Argentina has become the first country in South America to roll out an ‘X’ gender marker on passports and national identity documents.
In a huge leap for equality in the continent, president Alberto Fernández issued a decree allowing all Argentinians to choose ‘male’, ‘female’ or ‘X’ on passports and National Documents of Identity (DNI).
“There are other identities besides that of man and woman, and they must be respected,” Fernández said at a ceremony in Buenos Aires.
The ‘X’ marker was introduced, according to the decree published in Argentina’s official gazette, or the Boletín Oficial de la República Argentina, for any Argentinian who “does not feel understood under the male/female binary”, including non-binary people.

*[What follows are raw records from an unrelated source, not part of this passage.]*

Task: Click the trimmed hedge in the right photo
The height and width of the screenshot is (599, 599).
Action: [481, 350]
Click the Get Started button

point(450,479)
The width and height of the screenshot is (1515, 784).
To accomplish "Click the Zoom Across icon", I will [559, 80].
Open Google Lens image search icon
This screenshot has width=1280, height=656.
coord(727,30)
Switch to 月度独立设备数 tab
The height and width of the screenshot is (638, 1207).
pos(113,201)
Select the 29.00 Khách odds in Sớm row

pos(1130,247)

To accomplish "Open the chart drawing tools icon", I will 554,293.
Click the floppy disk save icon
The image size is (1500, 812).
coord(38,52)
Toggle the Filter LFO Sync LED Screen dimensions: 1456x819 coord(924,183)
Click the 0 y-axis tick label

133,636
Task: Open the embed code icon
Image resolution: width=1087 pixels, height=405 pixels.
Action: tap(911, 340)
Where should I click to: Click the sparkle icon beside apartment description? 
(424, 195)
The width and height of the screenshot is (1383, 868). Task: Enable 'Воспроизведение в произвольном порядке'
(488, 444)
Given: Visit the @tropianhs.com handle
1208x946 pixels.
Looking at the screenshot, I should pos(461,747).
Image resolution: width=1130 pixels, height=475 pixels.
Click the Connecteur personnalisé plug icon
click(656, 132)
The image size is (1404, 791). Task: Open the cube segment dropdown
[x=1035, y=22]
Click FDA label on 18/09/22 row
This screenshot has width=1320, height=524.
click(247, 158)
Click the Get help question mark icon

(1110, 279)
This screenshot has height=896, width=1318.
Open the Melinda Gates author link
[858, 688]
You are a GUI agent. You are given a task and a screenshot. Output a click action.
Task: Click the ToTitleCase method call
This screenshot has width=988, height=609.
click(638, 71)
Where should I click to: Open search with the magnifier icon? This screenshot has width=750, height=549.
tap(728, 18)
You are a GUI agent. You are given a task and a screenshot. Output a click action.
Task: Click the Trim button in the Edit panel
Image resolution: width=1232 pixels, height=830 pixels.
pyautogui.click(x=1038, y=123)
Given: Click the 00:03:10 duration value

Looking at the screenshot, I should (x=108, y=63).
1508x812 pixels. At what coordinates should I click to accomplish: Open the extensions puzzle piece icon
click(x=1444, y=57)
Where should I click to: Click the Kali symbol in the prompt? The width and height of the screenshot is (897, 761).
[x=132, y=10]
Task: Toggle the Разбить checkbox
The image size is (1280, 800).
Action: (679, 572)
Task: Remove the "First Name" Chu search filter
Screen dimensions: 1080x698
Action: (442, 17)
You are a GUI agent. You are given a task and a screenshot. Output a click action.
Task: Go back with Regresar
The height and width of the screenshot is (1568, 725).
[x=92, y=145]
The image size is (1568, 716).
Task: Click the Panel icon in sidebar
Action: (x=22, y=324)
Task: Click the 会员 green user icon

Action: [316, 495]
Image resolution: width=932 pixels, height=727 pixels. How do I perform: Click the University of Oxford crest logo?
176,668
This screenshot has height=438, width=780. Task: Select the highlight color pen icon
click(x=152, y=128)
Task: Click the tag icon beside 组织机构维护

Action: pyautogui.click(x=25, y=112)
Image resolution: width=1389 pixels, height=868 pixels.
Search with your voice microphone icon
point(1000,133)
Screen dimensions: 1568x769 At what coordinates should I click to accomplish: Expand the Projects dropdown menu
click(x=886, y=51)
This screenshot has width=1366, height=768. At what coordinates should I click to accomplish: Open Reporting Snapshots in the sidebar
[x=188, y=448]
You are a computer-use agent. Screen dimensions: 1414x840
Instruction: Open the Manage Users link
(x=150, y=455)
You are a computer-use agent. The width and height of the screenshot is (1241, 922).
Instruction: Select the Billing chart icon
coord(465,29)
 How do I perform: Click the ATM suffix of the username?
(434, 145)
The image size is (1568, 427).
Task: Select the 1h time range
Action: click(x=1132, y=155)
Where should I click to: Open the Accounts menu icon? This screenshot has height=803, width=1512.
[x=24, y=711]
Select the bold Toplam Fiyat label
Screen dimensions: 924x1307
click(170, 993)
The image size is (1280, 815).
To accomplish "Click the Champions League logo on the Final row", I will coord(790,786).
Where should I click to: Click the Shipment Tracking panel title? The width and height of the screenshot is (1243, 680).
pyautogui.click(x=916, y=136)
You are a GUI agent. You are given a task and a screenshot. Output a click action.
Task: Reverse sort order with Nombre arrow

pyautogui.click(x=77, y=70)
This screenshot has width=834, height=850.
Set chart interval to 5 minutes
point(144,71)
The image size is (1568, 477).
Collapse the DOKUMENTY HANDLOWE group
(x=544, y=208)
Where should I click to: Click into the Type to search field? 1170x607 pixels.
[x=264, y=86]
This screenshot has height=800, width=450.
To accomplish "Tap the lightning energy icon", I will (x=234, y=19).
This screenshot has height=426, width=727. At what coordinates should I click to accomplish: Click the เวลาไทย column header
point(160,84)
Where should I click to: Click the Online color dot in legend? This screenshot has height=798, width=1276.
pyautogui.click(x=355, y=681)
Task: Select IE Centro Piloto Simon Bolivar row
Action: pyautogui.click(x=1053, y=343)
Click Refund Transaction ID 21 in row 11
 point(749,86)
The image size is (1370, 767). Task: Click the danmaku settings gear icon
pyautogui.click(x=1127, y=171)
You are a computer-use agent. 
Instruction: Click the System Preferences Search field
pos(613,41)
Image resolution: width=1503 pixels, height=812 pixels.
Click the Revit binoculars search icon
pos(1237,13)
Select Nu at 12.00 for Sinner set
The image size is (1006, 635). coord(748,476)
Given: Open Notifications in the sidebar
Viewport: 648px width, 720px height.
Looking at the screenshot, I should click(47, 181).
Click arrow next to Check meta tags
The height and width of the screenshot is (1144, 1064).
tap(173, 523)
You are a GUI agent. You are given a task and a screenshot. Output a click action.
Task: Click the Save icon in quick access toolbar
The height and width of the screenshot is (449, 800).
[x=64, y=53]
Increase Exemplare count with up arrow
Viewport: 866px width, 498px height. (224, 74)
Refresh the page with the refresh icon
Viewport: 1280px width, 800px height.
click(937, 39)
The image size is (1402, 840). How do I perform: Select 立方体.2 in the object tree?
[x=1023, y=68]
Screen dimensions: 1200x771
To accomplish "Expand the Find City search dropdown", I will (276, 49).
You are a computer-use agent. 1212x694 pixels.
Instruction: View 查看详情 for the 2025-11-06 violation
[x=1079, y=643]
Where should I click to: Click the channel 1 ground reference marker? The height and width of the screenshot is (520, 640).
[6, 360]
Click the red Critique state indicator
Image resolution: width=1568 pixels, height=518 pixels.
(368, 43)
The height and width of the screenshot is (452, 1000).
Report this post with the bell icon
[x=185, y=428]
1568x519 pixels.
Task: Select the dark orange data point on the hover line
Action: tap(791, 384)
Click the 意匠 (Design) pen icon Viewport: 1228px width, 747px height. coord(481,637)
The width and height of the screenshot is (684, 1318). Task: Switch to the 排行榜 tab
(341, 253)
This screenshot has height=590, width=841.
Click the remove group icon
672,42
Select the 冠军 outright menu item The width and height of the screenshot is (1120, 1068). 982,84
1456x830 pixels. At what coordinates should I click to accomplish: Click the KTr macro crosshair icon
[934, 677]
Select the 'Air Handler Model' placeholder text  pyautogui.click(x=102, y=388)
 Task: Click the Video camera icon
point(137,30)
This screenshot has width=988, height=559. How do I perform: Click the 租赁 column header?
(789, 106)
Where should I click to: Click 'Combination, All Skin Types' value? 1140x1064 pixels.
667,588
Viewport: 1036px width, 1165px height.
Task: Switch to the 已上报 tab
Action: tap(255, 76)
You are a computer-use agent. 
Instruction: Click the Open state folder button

“The ideal will be when all of us are just who we are and no one cares about people’s gender,” Fernández said, adding that there are a “thousand ways to love, be loved and be happy”.
Argentina president ‘makes the impossible, possible’ with non-binary ID cards
Activists cheered, clapped and raised non-binary Pride flags up high at the Bicentennial Museum as the president outlined the shake-up, which has been in the making since 2012.
“We are making possible what once seemed impossible,” he added in a tweet.
Activists hailed the “historic breakthrough” of the ‘X’ gender marker as showing why Argentina remains at the “forefront of respecting human rights”.
“We understand that there is still a long way to achieve that real equality we all want,” said Flavia Masenzio, president of the Argentine LGBT Federation, in a Facebook statement.
“But this recognition puts on the global debate table a topic that needs to be addressed: non-binary identities exist and it is important to recognise them.”
“The recognition by the State of non-binary people is another important advance that drives us more to keep dreaming and demanding for equal rights for everyone,” Masenzio added.
“Because we know it is possible.”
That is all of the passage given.